You nod and continue to reach in, bringing back handful after handful. Each time they are just red, green, or blue. You climb into the dumpster. All the beads on the surface are red, green, or blue. You plunge your arms in and pull up more and more handfuls. You're positively wallowing in beads, and all of them are red, green, blue.

"Were they thoroughly mixed together?" you ask the garbage man. He assures you they were. You politely inform him that uh, no doubt, there are a few other bead colors--rare ones--but there's no way that every tenth bead is a transitional color, much less a rainbow of transitional colors.

Since it just so happens that you're a probability theorist, you run the numbers for him and show that the chances that every tenth bead is a transitional color is vanishingly small. He shakes his head. "Oh, so you've looked at every bead, have you?" He jumps in with you. After a few minutes, he finds an old yellow marble stuck in the lid hinge. "Ah ha!" he yells. "The missing link!" Now it's your turn to just shake your head.

This is the situation with the global fossil record. As Foote concludes, "We have a representative sample and therefore we can rely on patterns documented in the fossil record."

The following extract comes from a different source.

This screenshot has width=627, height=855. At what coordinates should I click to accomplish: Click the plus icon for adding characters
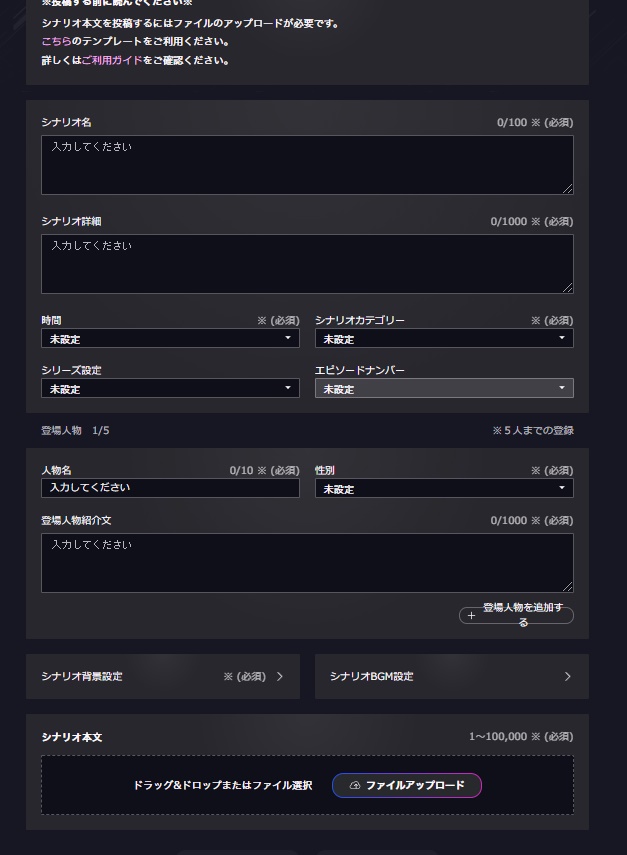click(472, 616)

He doesn't mean we will find no more species. He does mean that we have enough of the fossil record to see the basic pattern before us. It's one of sudden appearance of phyla, stasis, and yawning chasms of morphological space between them. And the pattern simply doesn't fit with Darwin's gradually branching tree of life.

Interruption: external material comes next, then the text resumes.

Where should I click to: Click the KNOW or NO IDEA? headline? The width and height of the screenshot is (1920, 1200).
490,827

Meyer et al. elaborates in Darwinism, Design and Public Education:

Foote develops a method by which evolutionary models can be tested against several variables. Foote shows that "given estimates of [a] completeness [of the fossil record], [b] median species duration, [c] the time required for evolutionary transitions, and [d] the number of ordinal- or higher-level transitions, we could obtain an estimate of the number of major transitions we should expect to see in the fossil record." His method provides a way to evaluate, as he puts it, "whether the small number of documented major transitions provides strong evidence against evolution."

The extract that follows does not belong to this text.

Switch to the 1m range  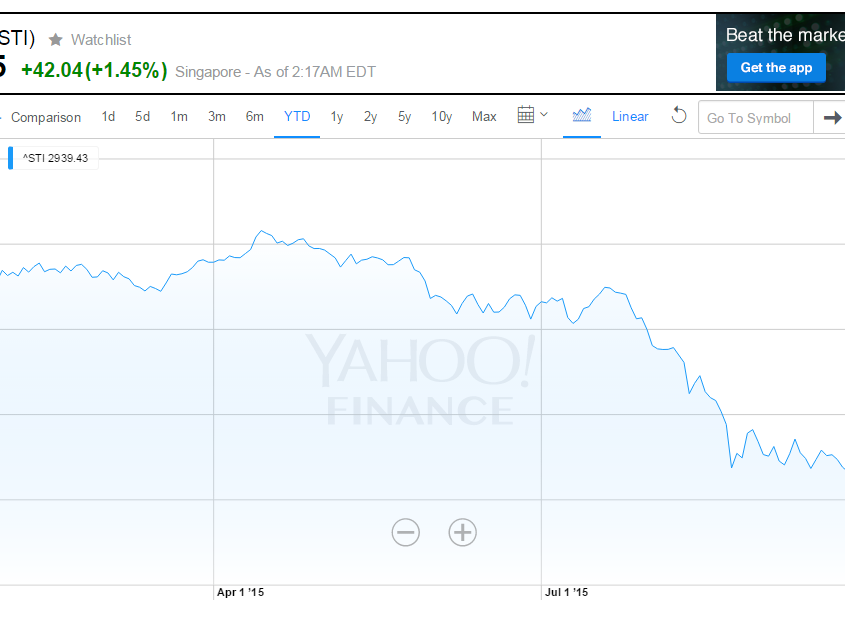(x=179, y=117)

Because variables [a], [b] and [d] are reasonably well established, [c] the time required for plausible mechanisms to produce macro-evolutionary transitions, stands as the crucial variable in any such analysis. If the time required to produce major evolutionary change is high, as it is for neo-Darwinian mechanisms of change, then given current estimates of [a], [b], and [d], neo-Darwinism fails to account for the data of the fossil record.

Conversely, for punctuated equilibrium to succeed as an explanation for the data of the fossil record, [c] must be very low. In other words, the explanatory success of punctuated equilibrium depends upon the existence of a mechanism that can produce rapid macro-evolutionary change. As Foote and Gould note elsewhere, the punctuationalist model of Cambrian evolution requires a mechanism of unusual "flexibility and speed."

As yet, however, neither Foote, nor Gould, nor anyone else has identified such a mechanism with any genetic or developmental plausibility. Thus, given the current empirical climate, the logic of Foote's statistical methodology tends to reinforce the earlier work of Valentine and Erwin who concluded that, "neither of the contending theories of evolutionary change at the species level, phyletic gradualism or punctuated equilibrium, seem applicable to the origin of new body plans," and thus, we now require "a [new] theory for the evolution of novelty, not diversity." (343-4)

Derbyshire suggests that only "hypotheses that can be mathematically modeled" are truly science. That's wrong. Much good science is done without mathematical modeling. The irony is that Foote and others are doing mathematical modeling on the fossil record, and the implication isn't Darwinism. It's design.